___ Provided records ___
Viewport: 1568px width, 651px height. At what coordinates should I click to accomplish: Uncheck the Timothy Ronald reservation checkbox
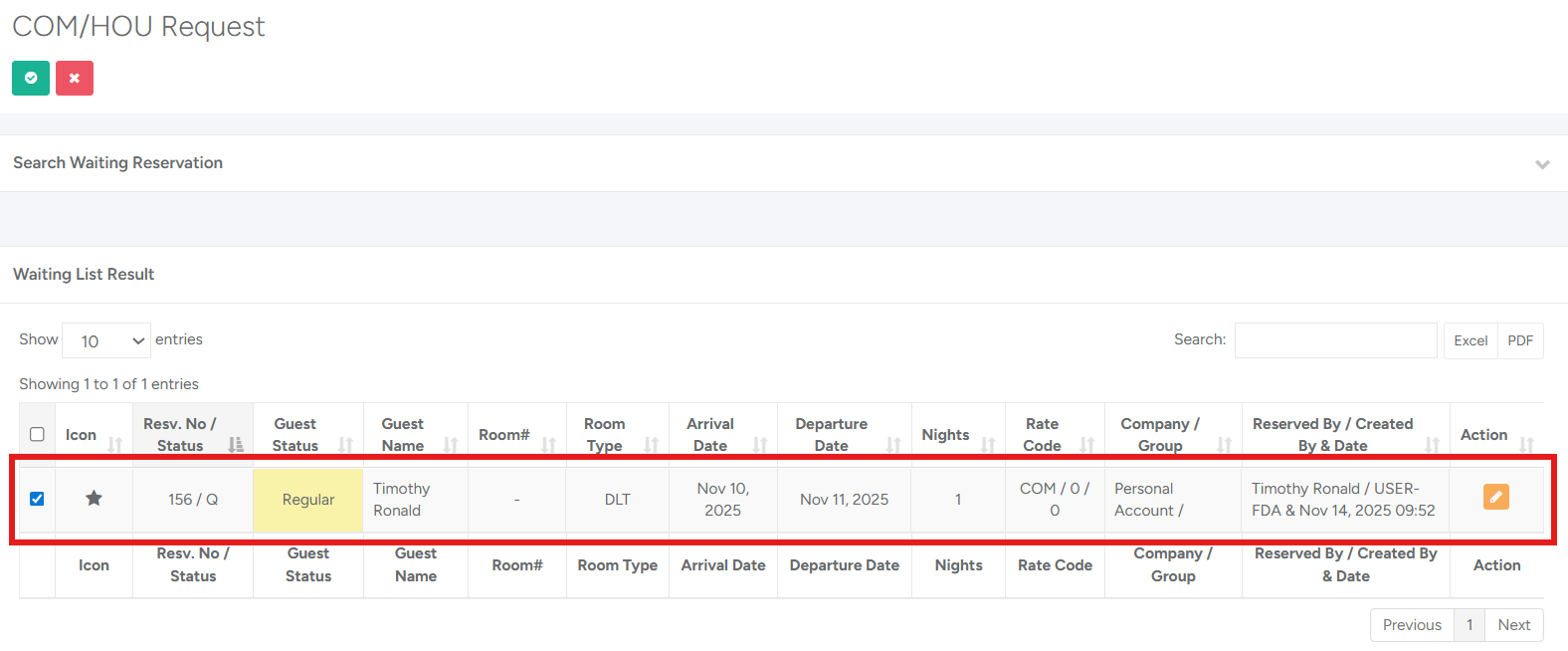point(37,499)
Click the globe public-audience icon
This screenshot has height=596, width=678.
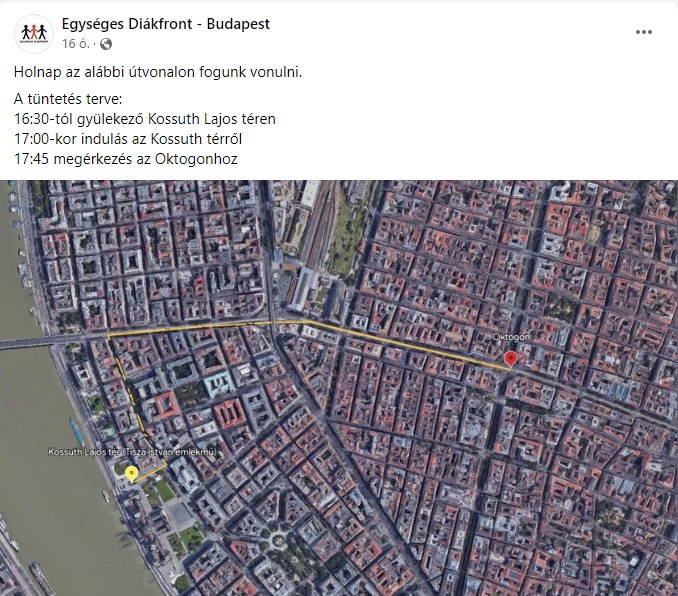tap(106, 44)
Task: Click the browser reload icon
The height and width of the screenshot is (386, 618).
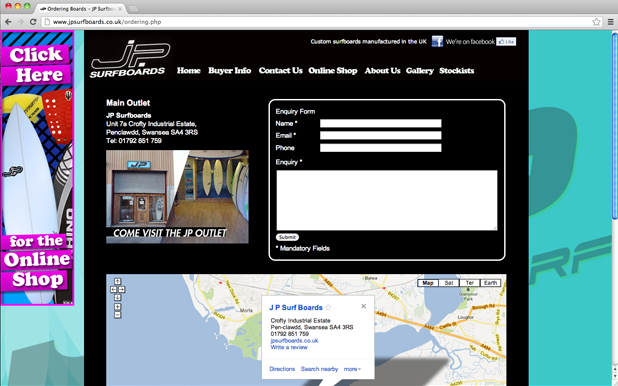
___
___ Provided records ___
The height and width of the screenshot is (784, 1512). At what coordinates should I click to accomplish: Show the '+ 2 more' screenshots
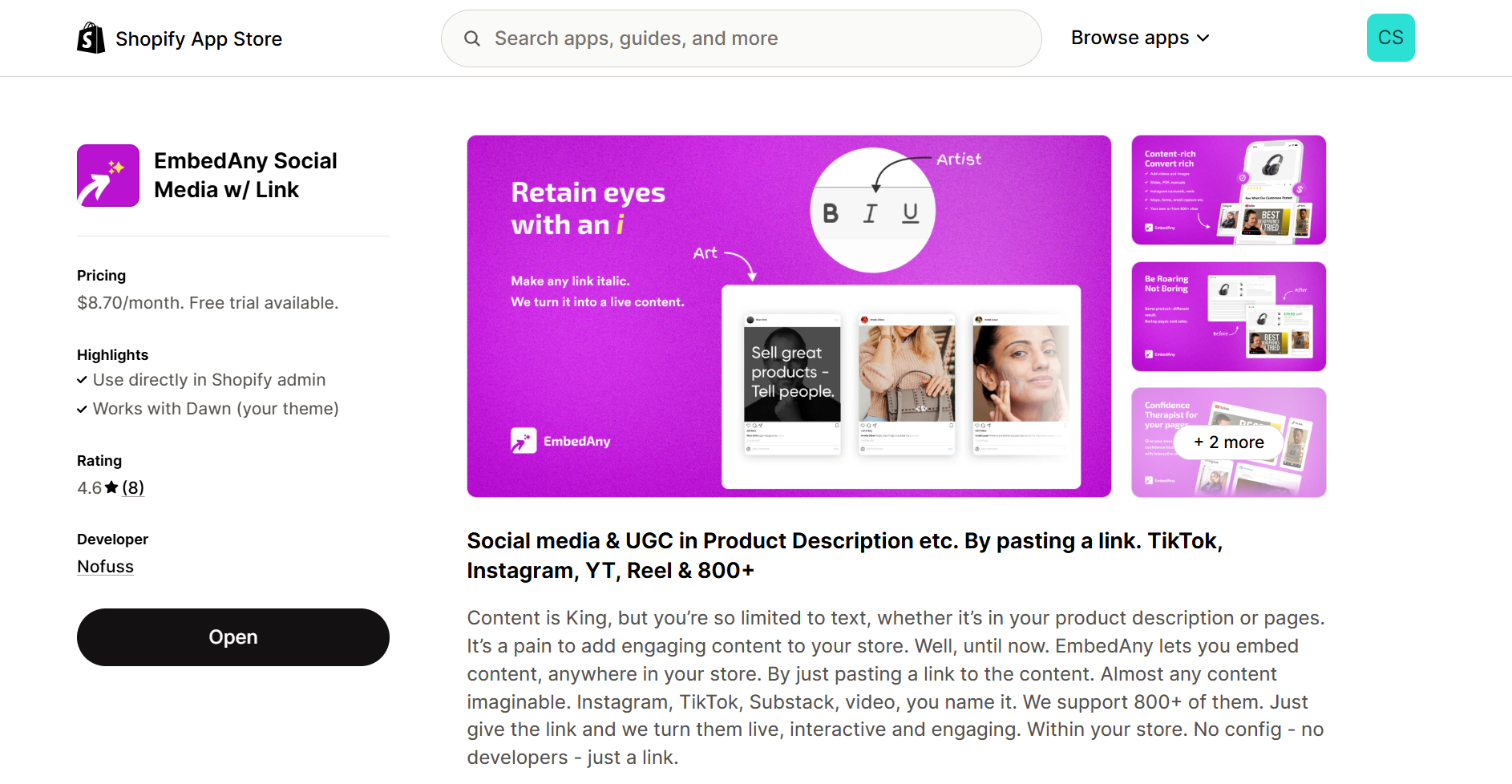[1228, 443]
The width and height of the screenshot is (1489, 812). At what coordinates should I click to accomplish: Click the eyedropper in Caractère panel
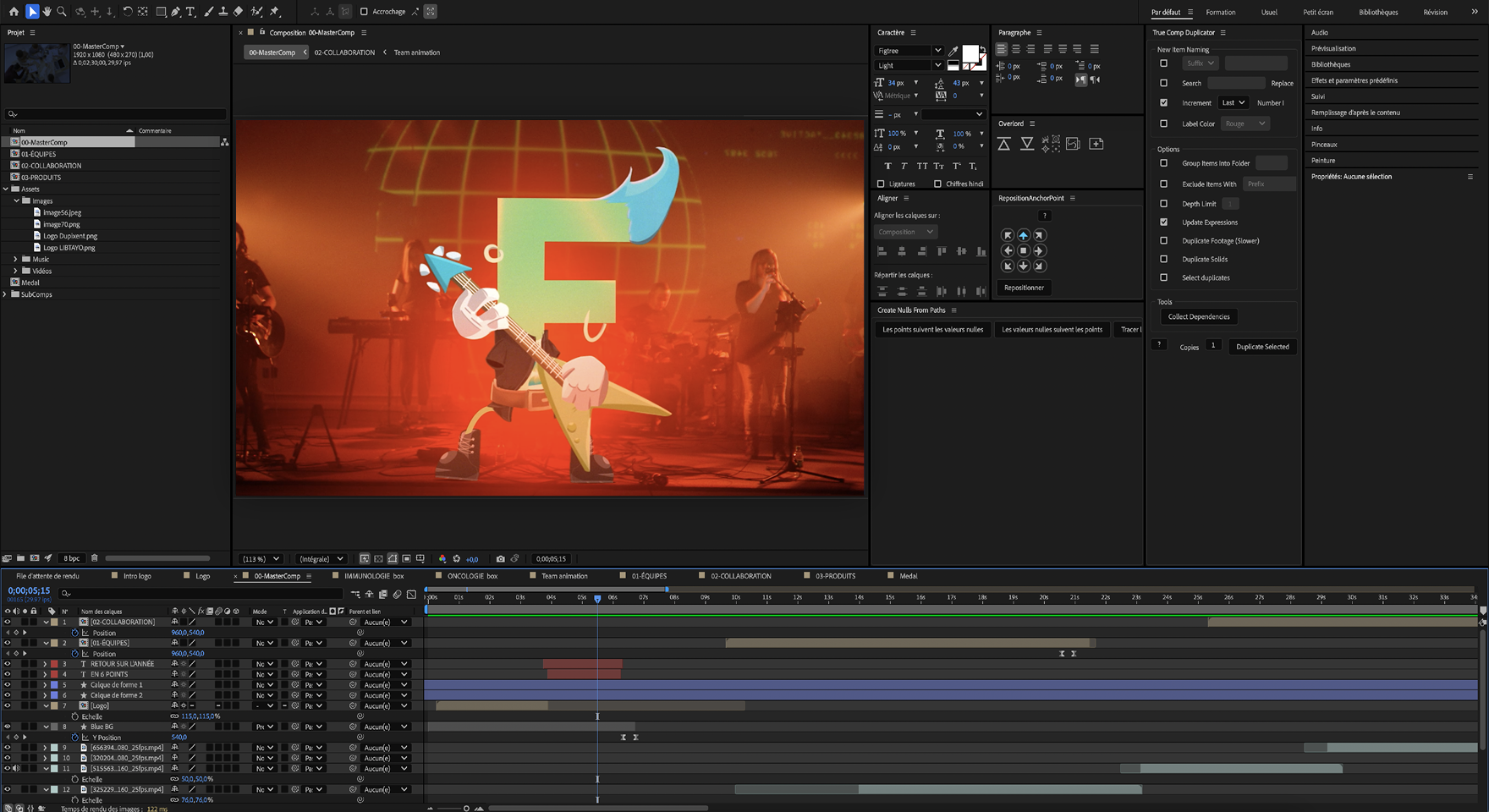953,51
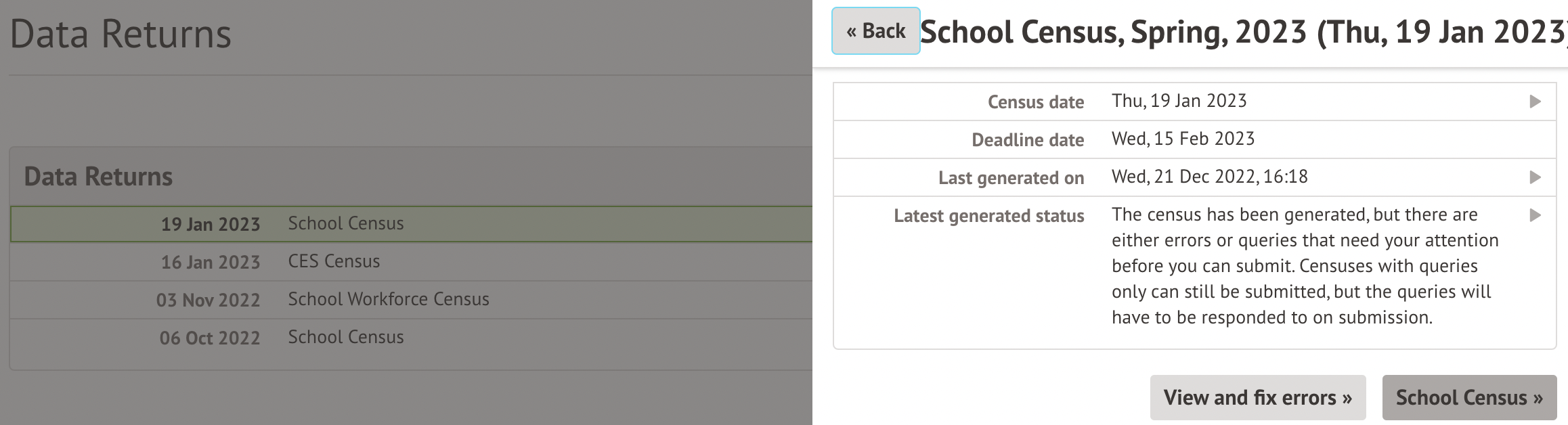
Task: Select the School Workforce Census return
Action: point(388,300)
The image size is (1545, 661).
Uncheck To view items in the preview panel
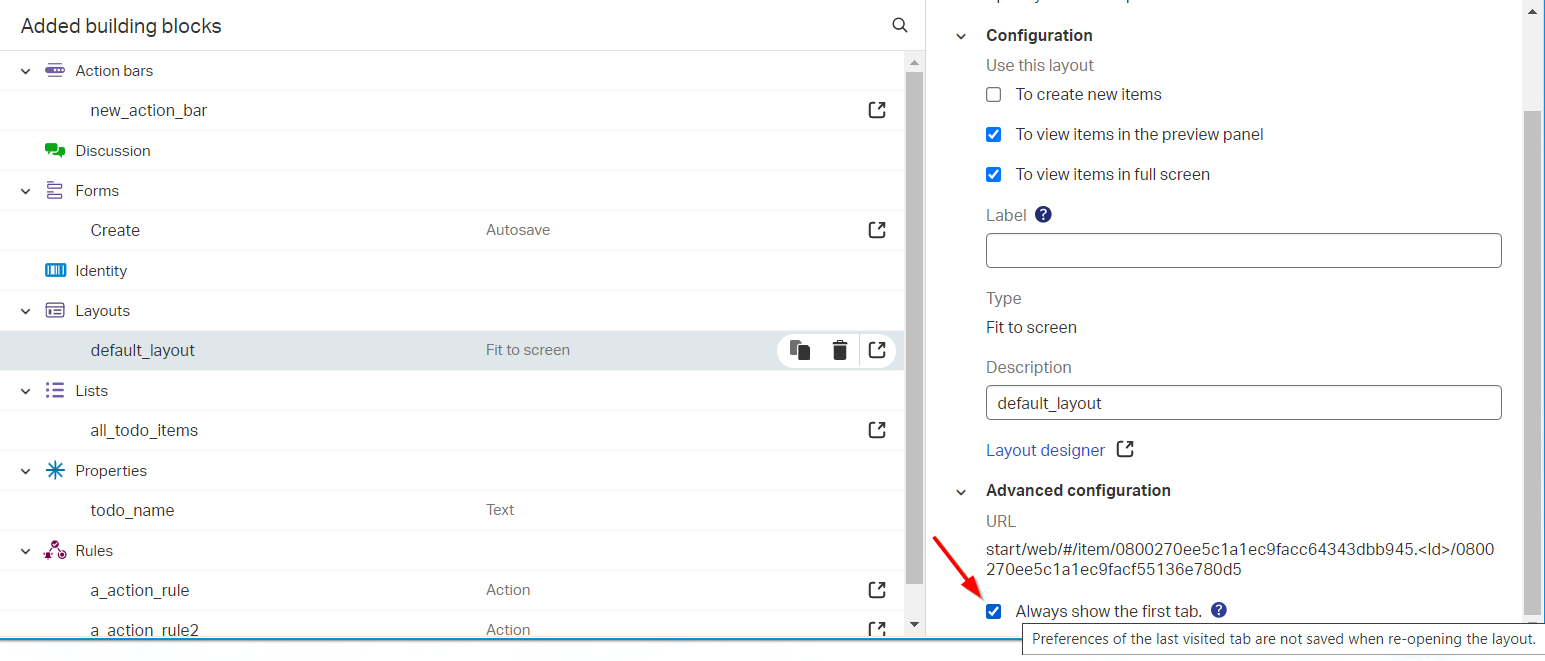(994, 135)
___
Assignment:
Respond with one number, the count of lines in the data that hold the string "icon".

Solution to this task:
2